Simbrain 4.0 involved a complete rewrite of Simbrain that occurred between 2015 and 2025. During this time, most of the code was migrated to Kotlin and refactored, unit-tests were added, and hundreds of new features were introduced.

Highlights

Network

Plots

  • A new pixel plot was introduced for visualizing neuron arrays and matrices as pixel grids, useful for displaying activation patterns and image data.
  • The projection plot was rewritten with support for dimensionality reduction techniques (PCA, t-SNE, Sammon mapping) to visualize high-dimensional network dynamics. New coloring managers enable better visualization of temporal patterns and data relationships.
  • Time series plots were updated with improved auto-range capacities for better tracking of dynamic data ranges.
  • Raster plots were updated with improved spike visualization and performance.
  • Other plot types (bar charts, histograms, pie charts) remain available for data analysis.

Odor World

Odor World has been significantly rewritten to function as a standard 2D game engine for embodied agent simulations.

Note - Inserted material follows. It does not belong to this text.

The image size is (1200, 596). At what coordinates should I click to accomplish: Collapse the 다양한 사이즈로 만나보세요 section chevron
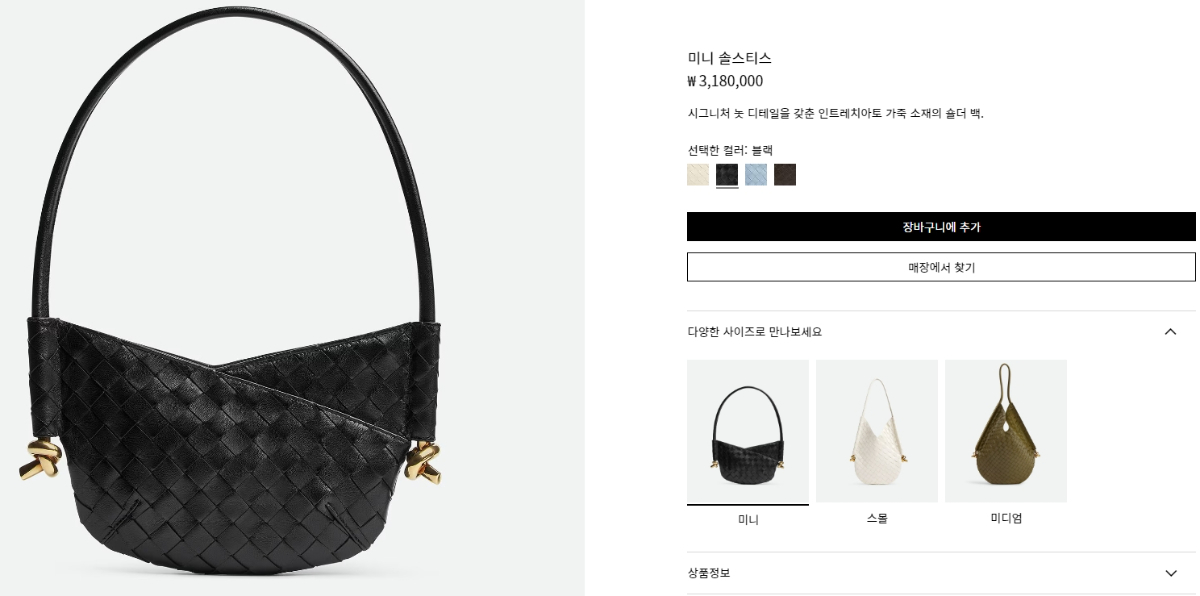pyautogui.click(x=1171, y=332)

  • Zooming and panning support for navigating larger environments
  • Tilemap system with Tiled editor integration for creating complex worlds
  • Animated sprites for dynamic entity visualization
  • New object sensor type provides a simplified alternative to smell sensors for detecting specific entity types by name (e.g., “Swiss cheese”) without requiring full vector-based smell source configuration
  • Sensors and effectors for movement (straight movement, turning), speech, hearing, bump detection, and tile sensing enable sophisticated embodied agent behaviors

Image World

Image World was completely rewritten (formerly Vision World) with an image processing pipeline architecture.

Text World

Text World was completely rewritten with improved NLP capabilities (merged from separate Display and Reader components).

Other

  • The preference framework was rewritten
  • The tables and data world have been completely rewritten on top of the Smile framework.